Having done some work in this area in the past, I was pleased to come across the recently-launched Reading Sight Web site, which aims to help library staff support blind and partially sighted readers. It’s aimed at a range of people – not only frontline library staff, but also teachers and voluntary workers. This is a joint initiative led by the Royal National Institute of Blind People (RNIB) and the Society of Chief Librarians, and is supported by Share the Vision and the Ulverscroft Foundation.

I think this site is well worth a look, and although aimed at libraries, some of the information could apply just as much to museums and archives. For a start, there’s information on Web site accessibility, creating an accessible print document, and adapting the library building for accessibility – this is all useful information and clearly laid out.
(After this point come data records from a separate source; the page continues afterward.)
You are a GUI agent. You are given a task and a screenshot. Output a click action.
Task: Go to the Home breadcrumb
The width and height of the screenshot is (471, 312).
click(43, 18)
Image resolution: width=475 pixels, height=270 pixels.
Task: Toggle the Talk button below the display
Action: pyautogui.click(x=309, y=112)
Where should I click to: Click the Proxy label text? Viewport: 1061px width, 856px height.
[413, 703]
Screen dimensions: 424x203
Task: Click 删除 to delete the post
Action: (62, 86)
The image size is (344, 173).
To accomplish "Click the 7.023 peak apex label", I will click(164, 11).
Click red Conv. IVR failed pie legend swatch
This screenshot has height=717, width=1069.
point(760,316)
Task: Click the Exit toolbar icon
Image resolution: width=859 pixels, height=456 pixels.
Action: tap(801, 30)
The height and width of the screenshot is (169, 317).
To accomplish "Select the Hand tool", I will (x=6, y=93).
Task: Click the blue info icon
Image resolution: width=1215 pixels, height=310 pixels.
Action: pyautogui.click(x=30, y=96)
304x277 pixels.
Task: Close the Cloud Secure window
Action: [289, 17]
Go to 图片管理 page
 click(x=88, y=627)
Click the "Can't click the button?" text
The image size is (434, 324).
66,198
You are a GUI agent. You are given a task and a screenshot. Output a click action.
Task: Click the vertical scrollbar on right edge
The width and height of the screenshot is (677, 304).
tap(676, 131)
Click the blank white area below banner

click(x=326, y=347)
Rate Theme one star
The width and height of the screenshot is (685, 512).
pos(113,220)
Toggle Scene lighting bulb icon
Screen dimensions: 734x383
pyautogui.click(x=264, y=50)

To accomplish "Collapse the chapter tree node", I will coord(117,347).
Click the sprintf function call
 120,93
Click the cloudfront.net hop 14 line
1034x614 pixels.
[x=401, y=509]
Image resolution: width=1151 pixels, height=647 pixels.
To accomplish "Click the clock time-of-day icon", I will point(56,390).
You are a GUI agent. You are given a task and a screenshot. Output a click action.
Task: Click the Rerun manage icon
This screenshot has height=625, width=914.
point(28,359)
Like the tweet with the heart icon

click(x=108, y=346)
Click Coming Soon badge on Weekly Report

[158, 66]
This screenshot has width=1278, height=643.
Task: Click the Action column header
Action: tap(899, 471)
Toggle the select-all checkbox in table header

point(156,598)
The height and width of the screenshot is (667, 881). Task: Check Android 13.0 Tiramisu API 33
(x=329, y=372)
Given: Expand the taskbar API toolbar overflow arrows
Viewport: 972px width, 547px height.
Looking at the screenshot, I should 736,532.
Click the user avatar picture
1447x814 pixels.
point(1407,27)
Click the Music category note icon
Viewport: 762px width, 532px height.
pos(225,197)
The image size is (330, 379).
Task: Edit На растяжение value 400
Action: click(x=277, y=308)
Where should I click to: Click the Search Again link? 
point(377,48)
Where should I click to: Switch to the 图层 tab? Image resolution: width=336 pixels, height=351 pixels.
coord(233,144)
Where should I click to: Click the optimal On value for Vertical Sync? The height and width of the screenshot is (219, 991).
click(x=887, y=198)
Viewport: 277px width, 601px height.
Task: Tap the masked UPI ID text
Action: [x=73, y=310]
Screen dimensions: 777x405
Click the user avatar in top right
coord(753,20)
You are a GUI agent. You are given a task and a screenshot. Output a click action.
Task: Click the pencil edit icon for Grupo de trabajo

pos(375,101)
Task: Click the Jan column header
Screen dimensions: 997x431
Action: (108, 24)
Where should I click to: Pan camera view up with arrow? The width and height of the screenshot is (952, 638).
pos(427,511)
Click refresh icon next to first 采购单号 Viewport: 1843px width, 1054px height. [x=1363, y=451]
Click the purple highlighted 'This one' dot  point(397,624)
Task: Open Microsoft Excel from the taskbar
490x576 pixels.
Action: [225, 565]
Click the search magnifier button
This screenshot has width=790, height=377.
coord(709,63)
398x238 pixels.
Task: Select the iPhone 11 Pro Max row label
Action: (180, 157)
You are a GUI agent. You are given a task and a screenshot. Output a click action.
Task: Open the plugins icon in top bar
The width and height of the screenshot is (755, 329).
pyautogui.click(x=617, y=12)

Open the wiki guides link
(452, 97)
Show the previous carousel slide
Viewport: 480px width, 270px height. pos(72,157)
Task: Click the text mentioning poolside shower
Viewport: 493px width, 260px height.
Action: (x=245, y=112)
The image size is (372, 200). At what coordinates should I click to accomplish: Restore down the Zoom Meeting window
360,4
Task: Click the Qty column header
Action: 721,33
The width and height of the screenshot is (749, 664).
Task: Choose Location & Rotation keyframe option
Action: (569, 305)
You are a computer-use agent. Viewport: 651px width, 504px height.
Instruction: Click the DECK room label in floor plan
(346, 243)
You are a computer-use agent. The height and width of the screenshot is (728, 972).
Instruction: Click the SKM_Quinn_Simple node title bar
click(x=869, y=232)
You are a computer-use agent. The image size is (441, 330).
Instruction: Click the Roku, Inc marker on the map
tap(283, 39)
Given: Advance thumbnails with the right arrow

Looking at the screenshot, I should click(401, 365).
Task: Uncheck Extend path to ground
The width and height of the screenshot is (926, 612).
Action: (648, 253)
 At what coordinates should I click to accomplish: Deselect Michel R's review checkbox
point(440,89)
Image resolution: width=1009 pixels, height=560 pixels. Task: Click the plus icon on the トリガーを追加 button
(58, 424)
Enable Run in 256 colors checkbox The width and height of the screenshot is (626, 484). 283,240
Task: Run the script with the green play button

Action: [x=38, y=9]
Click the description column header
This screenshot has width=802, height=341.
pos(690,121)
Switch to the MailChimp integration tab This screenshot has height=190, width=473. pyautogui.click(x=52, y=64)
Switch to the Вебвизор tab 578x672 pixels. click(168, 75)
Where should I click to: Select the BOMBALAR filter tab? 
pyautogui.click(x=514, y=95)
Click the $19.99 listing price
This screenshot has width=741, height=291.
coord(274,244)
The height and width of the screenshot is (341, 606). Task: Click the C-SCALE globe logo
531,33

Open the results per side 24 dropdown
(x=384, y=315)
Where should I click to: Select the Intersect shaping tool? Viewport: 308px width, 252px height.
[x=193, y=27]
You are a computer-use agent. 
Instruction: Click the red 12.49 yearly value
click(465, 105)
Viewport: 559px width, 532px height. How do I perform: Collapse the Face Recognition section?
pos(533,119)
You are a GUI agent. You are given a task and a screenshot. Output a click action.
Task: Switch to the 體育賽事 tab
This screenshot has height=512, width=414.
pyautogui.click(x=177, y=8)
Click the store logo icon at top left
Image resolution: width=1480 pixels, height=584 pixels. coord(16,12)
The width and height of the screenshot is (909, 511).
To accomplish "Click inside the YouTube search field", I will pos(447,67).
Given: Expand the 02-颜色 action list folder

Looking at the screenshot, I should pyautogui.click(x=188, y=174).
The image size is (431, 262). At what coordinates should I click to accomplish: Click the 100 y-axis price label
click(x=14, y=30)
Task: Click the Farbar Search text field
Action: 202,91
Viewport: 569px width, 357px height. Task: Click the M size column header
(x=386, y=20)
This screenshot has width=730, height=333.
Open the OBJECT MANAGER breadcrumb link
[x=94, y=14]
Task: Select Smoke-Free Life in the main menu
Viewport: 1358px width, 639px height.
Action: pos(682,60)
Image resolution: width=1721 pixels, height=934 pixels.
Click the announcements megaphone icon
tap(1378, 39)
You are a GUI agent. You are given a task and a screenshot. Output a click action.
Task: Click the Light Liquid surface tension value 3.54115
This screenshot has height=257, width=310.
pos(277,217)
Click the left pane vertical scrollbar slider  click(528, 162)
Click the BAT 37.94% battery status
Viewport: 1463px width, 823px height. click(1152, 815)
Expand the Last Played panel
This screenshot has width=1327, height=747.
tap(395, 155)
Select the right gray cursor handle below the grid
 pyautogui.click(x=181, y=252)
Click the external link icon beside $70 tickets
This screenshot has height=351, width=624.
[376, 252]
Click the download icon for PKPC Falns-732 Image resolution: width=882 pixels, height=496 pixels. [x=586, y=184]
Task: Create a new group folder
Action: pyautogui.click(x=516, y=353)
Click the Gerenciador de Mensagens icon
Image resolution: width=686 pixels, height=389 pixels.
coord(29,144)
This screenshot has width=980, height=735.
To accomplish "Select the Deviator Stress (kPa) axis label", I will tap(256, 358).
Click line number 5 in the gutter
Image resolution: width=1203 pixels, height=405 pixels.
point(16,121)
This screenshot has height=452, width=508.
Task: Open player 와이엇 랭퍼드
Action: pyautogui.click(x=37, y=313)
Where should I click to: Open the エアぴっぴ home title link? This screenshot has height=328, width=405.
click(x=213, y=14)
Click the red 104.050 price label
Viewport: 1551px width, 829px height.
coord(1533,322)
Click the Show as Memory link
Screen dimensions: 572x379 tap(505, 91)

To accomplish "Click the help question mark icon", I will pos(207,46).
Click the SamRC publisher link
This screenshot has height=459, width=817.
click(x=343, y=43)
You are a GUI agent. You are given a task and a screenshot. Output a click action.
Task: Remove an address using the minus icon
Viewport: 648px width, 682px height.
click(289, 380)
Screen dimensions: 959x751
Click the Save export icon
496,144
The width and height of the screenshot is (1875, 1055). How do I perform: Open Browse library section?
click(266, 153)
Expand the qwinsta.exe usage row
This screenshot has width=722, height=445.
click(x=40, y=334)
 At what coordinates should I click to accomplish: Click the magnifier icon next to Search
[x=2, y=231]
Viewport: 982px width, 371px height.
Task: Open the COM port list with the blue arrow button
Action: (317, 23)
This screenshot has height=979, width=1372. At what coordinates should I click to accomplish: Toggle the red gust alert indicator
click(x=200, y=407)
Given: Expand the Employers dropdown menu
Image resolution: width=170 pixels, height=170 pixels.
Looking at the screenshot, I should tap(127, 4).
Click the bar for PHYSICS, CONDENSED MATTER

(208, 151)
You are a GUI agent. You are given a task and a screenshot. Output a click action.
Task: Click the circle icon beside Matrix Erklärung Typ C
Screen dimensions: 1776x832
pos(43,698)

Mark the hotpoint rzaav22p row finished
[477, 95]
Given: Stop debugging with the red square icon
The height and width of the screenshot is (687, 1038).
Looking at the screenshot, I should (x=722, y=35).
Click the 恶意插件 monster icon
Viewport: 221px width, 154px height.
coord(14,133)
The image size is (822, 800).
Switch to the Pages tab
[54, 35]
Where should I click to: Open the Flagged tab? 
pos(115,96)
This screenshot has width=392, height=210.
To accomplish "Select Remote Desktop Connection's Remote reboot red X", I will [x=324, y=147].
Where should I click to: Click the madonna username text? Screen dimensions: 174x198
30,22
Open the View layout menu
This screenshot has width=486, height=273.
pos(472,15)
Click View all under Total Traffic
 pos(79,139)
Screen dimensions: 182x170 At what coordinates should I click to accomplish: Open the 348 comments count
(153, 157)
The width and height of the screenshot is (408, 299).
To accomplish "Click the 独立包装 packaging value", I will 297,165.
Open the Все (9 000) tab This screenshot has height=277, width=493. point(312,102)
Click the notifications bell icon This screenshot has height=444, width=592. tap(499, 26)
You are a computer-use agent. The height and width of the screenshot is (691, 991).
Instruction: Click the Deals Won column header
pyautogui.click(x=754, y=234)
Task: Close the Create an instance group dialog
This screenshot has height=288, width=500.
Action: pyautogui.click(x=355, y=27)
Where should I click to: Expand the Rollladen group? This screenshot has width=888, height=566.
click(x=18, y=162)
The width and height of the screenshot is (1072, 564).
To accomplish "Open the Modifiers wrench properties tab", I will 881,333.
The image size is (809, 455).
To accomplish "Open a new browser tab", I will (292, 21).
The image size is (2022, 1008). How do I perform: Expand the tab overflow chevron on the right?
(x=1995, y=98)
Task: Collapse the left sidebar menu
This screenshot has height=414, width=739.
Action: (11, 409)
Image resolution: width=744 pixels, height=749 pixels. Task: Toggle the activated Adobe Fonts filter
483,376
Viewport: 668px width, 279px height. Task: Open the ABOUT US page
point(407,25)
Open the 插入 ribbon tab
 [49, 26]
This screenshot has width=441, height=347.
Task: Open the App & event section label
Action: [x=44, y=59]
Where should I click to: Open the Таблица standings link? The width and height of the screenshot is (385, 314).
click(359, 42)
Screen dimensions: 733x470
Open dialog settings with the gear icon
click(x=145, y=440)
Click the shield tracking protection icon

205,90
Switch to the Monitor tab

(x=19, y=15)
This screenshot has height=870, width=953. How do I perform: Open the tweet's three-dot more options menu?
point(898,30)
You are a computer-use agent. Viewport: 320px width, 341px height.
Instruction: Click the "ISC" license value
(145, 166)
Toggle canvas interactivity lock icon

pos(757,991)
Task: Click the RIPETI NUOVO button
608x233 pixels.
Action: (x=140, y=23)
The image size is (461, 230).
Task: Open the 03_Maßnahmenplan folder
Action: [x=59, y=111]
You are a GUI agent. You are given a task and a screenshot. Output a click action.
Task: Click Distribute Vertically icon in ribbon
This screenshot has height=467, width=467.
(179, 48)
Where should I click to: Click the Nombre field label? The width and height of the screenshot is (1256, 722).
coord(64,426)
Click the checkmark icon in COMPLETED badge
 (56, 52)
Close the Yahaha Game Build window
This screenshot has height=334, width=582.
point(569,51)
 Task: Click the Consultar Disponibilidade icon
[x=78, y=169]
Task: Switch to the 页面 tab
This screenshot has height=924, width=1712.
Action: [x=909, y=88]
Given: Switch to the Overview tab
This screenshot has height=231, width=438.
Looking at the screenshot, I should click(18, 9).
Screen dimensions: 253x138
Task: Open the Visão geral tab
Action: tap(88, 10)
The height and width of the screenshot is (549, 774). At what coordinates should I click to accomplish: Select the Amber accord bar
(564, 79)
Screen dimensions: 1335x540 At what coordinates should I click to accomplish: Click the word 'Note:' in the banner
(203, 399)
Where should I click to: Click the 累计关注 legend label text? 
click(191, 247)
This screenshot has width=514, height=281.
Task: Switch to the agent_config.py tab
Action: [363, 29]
So what else is there? Well, looking around the site, I found not only guidance for libraries on setting up reading groups to include people with sight loss, but also information on the RNIB’s own Telephone Book Clubs – which I didn’t know about. And there are a couple of 30 minute briefings (based on Word document downloads) you can use to run training sessions for your staff. Under Helping the Reader there is a case study section, and the site also includes a forum where people can add their own ideas, ask questions and start discussions.

Some areas don’t have a lot of content at the moment – there is only one case study – but the idea is that it will build up over time using input from the forum.  So if you are doing something interesting, then join the forum and let other people know what you are up to. In that way they’ll be able to build up the site into a really useful resource.